Por outro lado, a experiência tem demonstrado que todos os agentes diplomáticos do governo comunista são conspiradores inveterados, que se prevalecem das imunidades diplomáticas, para mais facilmente subverter a ordem social dos países junto aos quais estão acreditados. É este o caso do embaixador russo junto à França, que o governo francês teve de expulsar, por ter apurado que ele havia transformado a legação russa em Paris, em foco de agitações comunistas no exército francês. Foi este o caso da embaixada russa junto à corte de Jorge V, que foi suprimida pelo governo Baldwin depois do varejamento da Associação Comercial Arcos, em que se haviam colhido as provas de que o embaixador soviético era o chefe de um vasto plano revolucionário que se estendia por todas as colônias do Império Britânico. São estes casos notórios, e nos jornais da época em que se deram ocuparam colunas inteiras. Nada é, portanto, mais fácil, do que consultar a este respeito as coleções de nossos jornais, correspondentes àqueles anos.

Vamos agora à documentação que os próprios soviets nos fornecem.

No "Pravda" do dia 15/9/1927 (jornal oficial russo) Stalin declarou que é o partido comunista russo que dirige o governo soviético.

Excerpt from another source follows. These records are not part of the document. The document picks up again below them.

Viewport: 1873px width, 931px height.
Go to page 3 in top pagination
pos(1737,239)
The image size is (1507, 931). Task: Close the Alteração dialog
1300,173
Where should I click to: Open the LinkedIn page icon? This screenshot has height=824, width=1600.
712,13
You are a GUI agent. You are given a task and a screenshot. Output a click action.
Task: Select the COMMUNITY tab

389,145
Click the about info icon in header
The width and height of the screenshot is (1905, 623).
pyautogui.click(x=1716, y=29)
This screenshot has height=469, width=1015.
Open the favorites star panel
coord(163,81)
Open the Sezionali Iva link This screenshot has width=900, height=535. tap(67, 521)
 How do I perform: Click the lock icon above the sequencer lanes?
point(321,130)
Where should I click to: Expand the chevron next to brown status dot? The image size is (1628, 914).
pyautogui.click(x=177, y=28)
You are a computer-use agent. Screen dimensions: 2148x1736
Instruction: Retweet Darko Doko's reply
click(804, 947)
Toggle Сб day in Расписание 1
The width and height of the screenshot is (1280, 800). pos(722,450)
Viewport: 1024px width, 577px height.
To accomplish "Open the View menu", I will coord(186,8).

Ora, este partido é uma mera seção da III Internacional, que procura incendiar o mundo com as labaredas que devoram a Rússia. Daí se infere que, praticamente, é a III Internacional que governa a Rússia. Seria, pois, de espantar que toda a diplomacia russa não fosse orientada segundo o desejo constante de fazer da Rússia um mero ponto de apoio da revolução proletária mundial.

Eis, aliás, o que declarou Bukharin [1888-1938], no "Pravda" de 10/1/1926: "Havemos de responder negativamente à pergunta sobre se há de ser eterna a revolução mundial, porquanto nós, caudilhos do proletariado e do socialismo, não podemos existir sem um fim a cumprir. Somos ainda fracos. Temos inimigos como os Estados Unidos e a Inglaterra. É evidente que algum dia explodirá um conflito inevitável. Se a revolução mundial não nos ajudar, pereceremos. Se ainda vivemos e temos vigor é graças aos esforços das classes operárias de todos os países, que estorvam as suas burguesias de dar cabo de nós... Nosso caminho não é, não pode ser outro senão o da revolução mundial” (Revista "Sal Terrae", abril 1931).

No seu número de 9/9 de 1915, o “Pravda” declara: “A natureza mundial do nosso programa não é palavrório oco, mas sim realidade que tudo abarca e imerge no sangue. Nosso fim último é o comunismo universal, nossas precauções para a luta tendem a uma revolução mundial, a estabelecer a ditadura proletária mundial. Nosso programa visa, abertamente, o mundo burguês, mortífero guante" (idem).

Vemos aí a confissão do réu. Por toda a parte, têm as legações russas sido introduzidas a título de representações meramente comerciais. Por toda a parte, porém, não tardou a fervilhar a luta social, convulsionando os povos que as relações com a Rússia deveriam beneficiar.

E as declarações abertas dos próceres do comunismo nem tentam, sequer, ocultar esta situação comprometedora.

Devemos esperar de nossas classes conservadoras mais esta forma inesperada e triste de suicídio?

X.

Nota: Anotação manuscrita do Autor, na cópia do artigo que guardou consigo: "Escripto por mim, com o pseudônimo “X”. Publicado na Secção Livre”.